Atlanta Braves vs. Miami Marlins — Box Score — September 18, 2012 — ESPN

Welp…

Paul Maholm pitched very encouragingly, striking out five and surrendering only five baserunners in six and two-thirds innings of work, but the Marlins did score, so the lefty got stuck with a loss.

The game barely lasted two hours. The pivotal play came when John Buck led off the third inning with a deep fly to center — it would have been a yicketty in most other parks, I think — that Bourn misjudged into a “triple.” Maholm almost worked out of it by getting the next two men, but it wasn’t to be, as Gorkys Hernandez singled him home with two out. The other Marlins runs came in the seventh, when Moylan, who looks awful and should not be anywhere near the postseason roster, served up an opposite-field homer to Buck. (Buck was hitting .190-something coming into this game. Yeah.)

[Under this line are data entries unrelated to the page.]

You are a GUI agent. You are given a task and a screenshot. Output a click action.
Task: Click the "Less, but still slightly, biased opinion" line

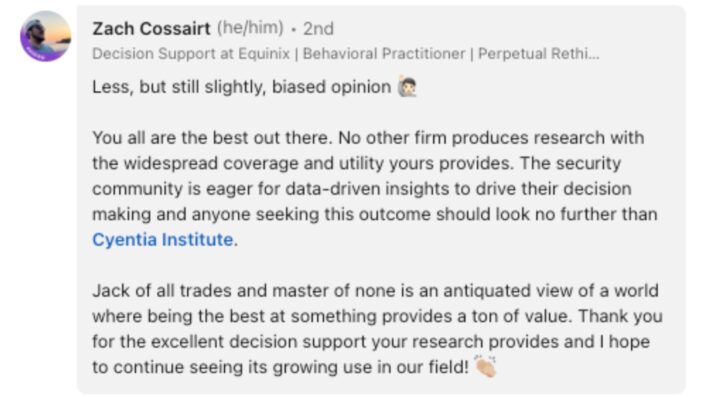pos(242,87)
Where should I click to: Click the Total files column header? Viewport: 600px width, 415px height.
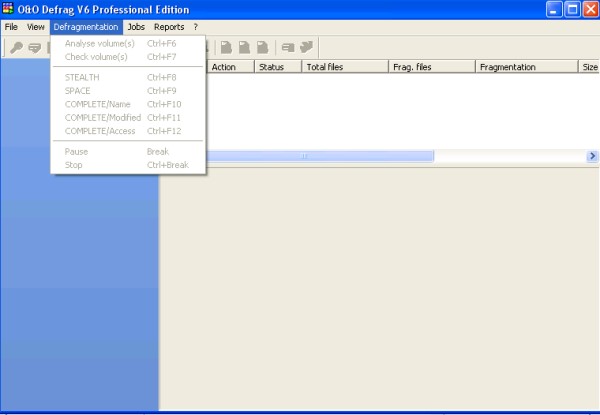click(x=345, y=67)
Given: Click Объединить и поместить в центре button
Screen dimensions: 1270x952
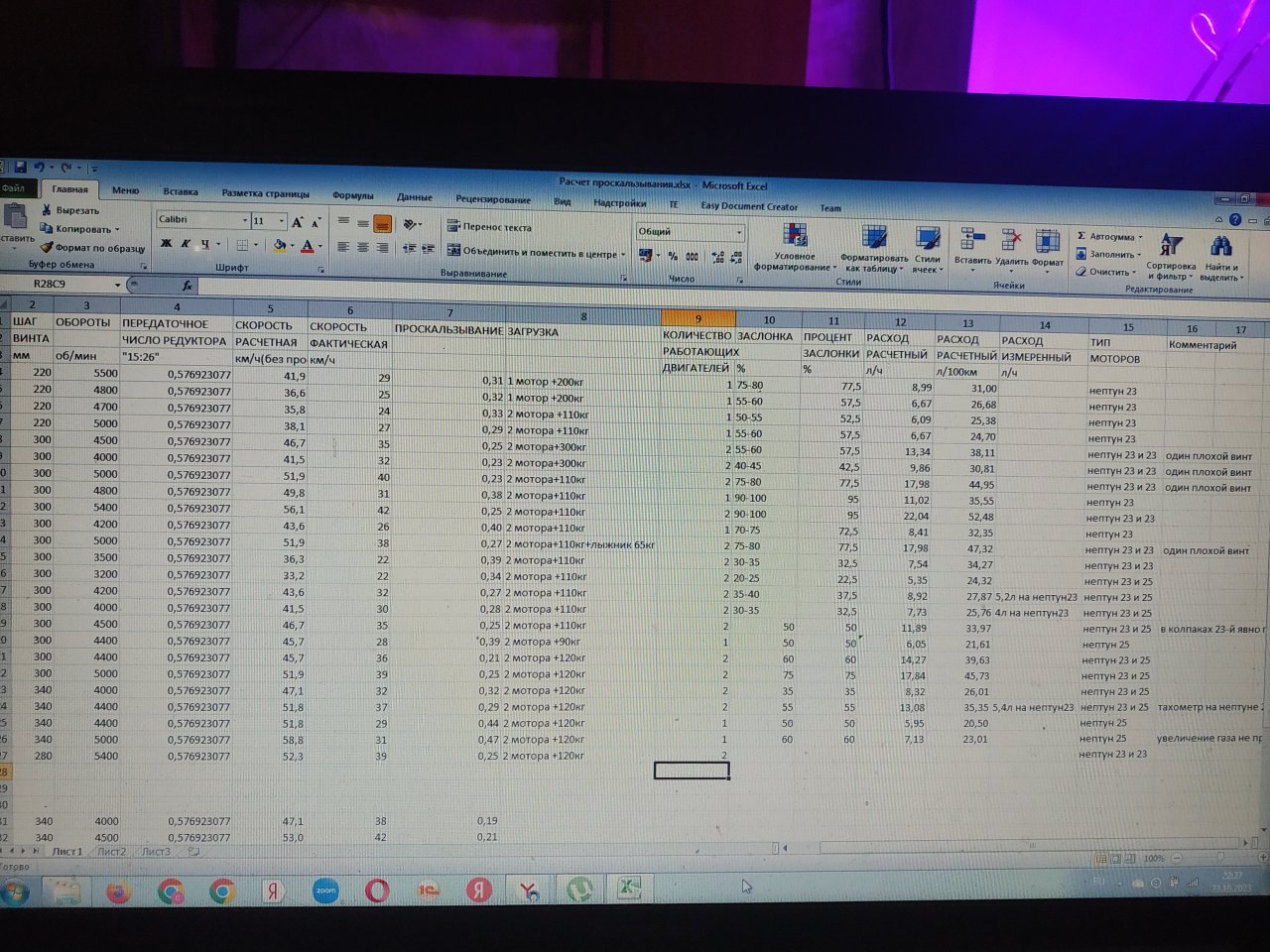Looking at the screenshot, I should coord(534,253).
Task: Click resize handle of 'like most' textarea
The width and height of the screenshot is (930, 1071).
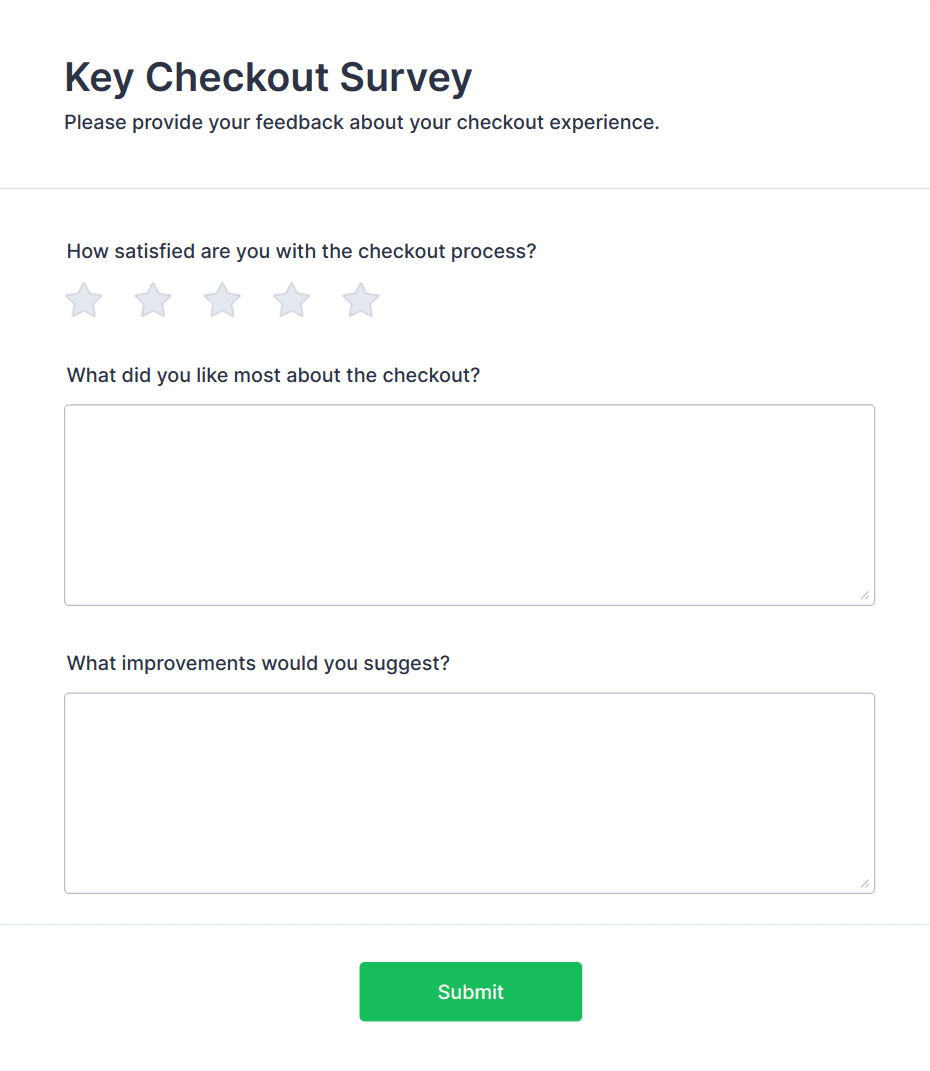Action: pyautogui.click(x=865, y=596)
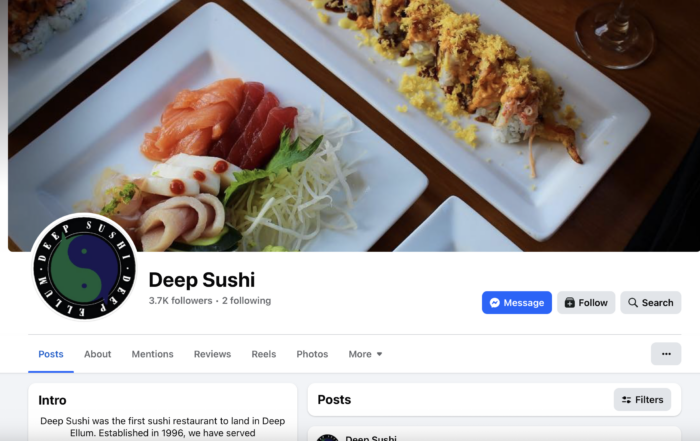Click the small Deep Sushi post avatar
The image size is (700, 441).
(x=327, y=438)
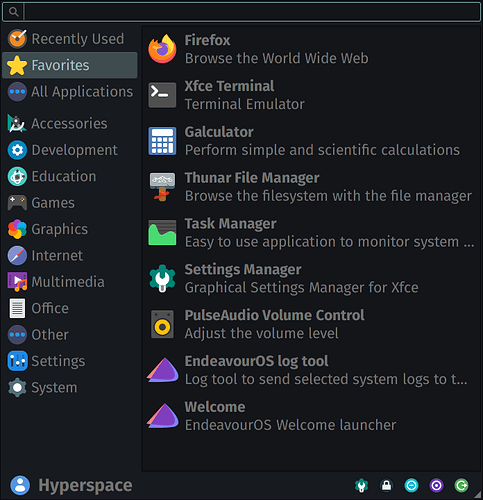Click the lock screen icon
The image size is (483, 500).
coord(386,485)
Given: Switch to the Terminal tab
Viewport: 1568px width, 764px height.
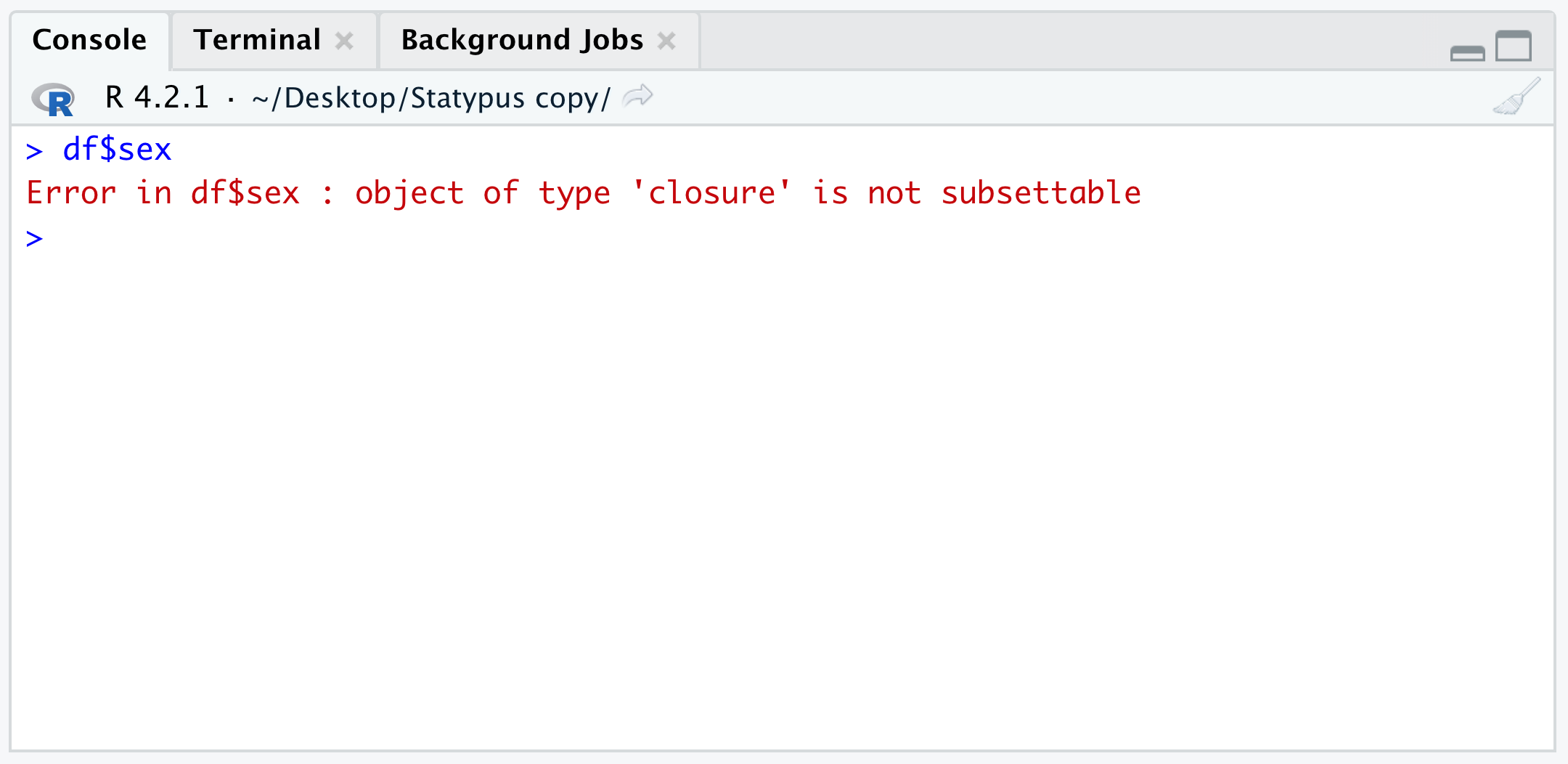Looking at the screenshot, I should (257, 40).
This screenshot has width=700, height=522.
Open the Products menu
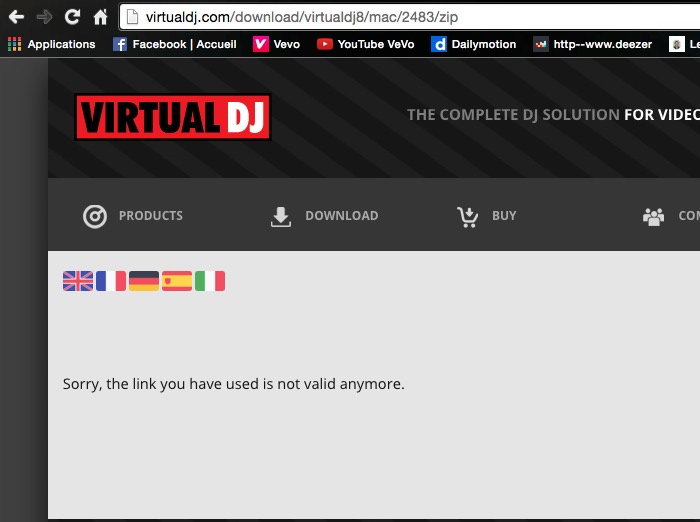[133, 216]
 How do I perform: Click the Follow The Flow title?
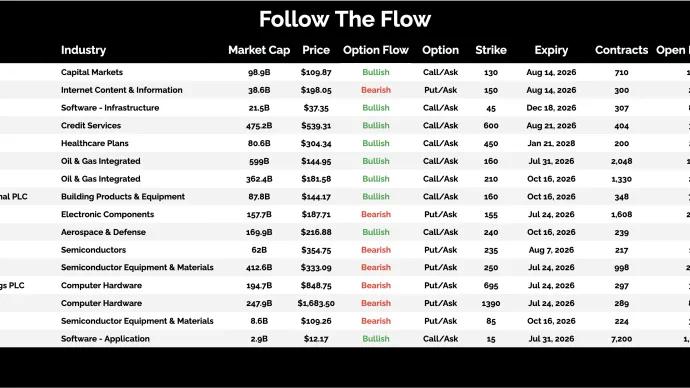pyautogui.click(x=345, y=19)
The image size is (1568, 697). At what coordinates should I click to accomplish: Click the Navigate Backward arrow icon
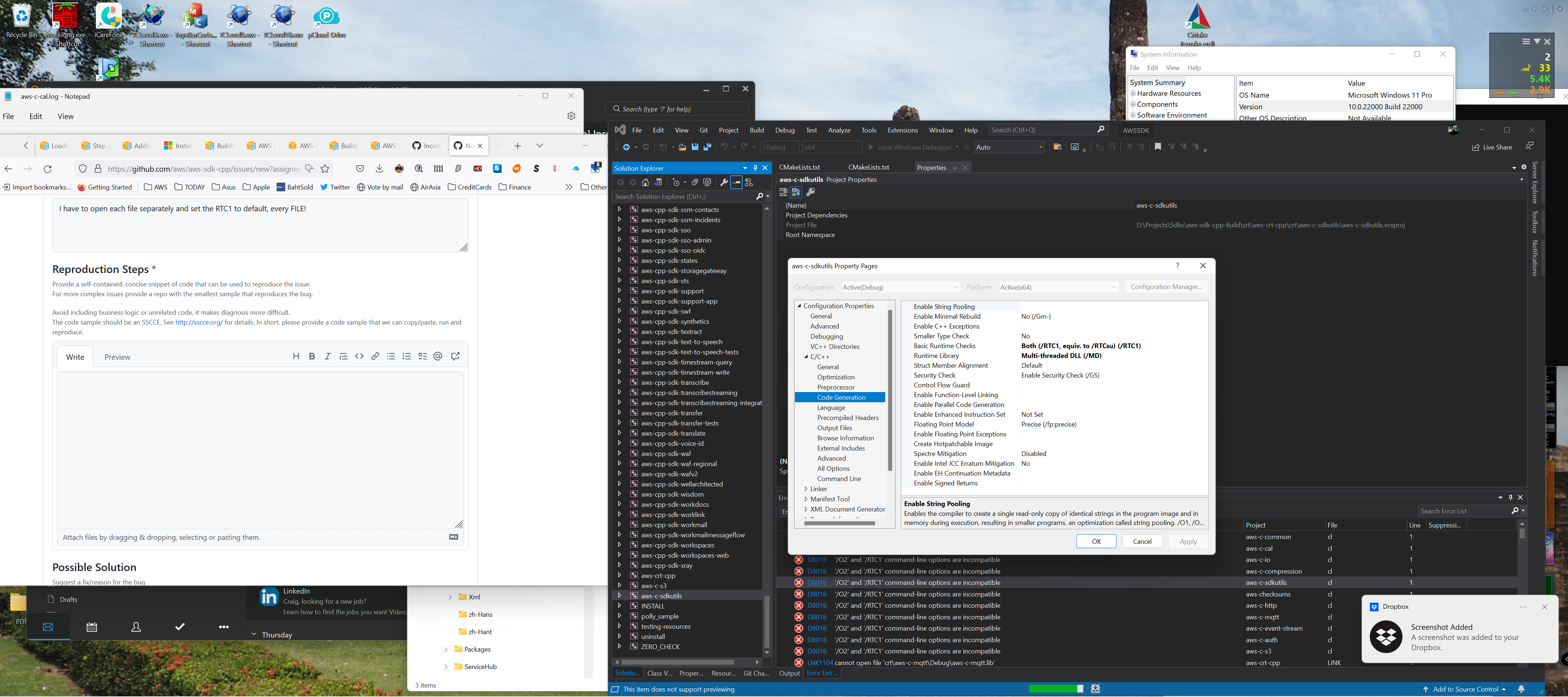point(626,147)

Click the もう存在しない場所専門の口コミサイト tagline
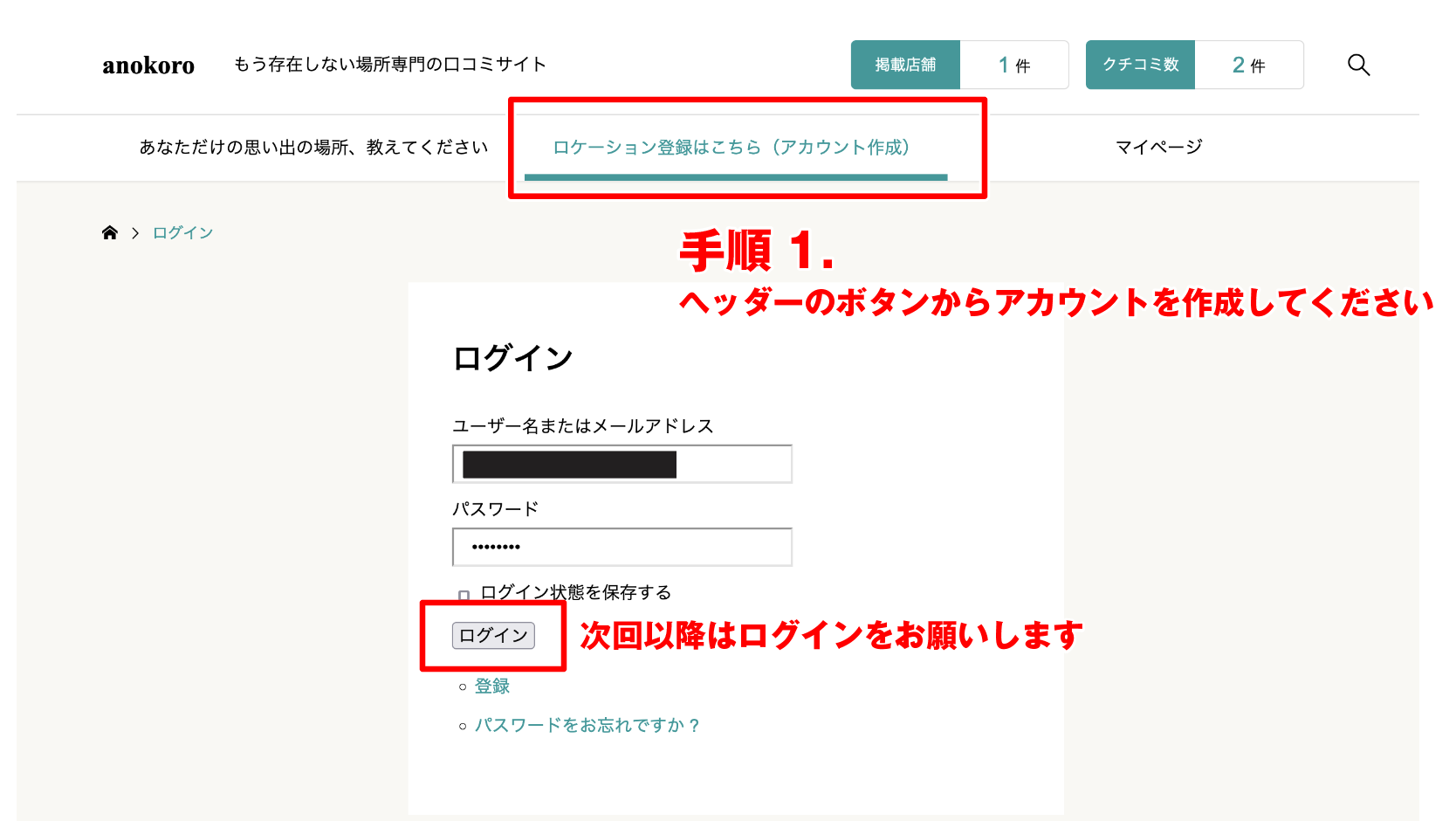click(x=389, y=65)
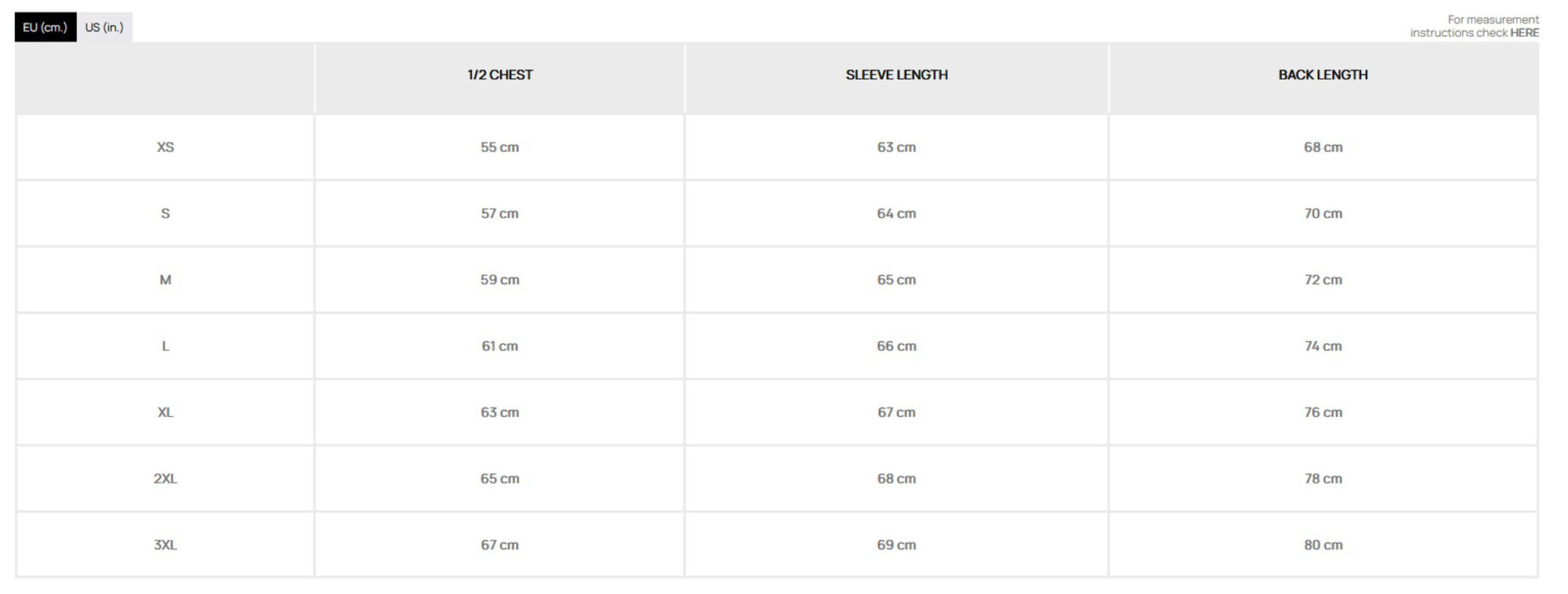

The Braves, meanwhile, only even half-threatened to score on one occasion, and Bourn was the goat there, too, grounding out with McCann in scoring position to end the top of the third. Nate Eovaldi looked good; he’s always had good stuff, and tonight, he was commanding it much better than he did in his last start against Atlanta.

On the bright side, Chipper got another hit and sits only one behind the Iron Horse on the all time list — that’s some good freaking company, right there. Also on the bright side, Kris Medlen takes the hill tomorrow, so you have to feel good about taking the series, even with noted Braves Killer (TM) Josh Johnson slated to pitch for the Fish.

So, that’s what I had all laid out and ready to post before the ninth inning. For a minute, I was thinking, “Shame on me!,” but that thought was quickly nullified by an even crappier outcome. The Braves got up off the deck to tie it in the ninth — Heyward double; Chipper walk; Uggla single; McCann game-tying double — but couldn’t take the lead. The next inning and a half saw Paul Janish dislocate his non-throwing shoulder, Jonny Venters and Cory Gearrin combine to escape a Jose Reyes-on-third-with-no-one-out situation, a now-600-pound Heath Bell dominate the Braves’ best hitters, and, ultimately, a walk-off win for the Marlins in the tenth.

Please, Kris, make this memory a faint one.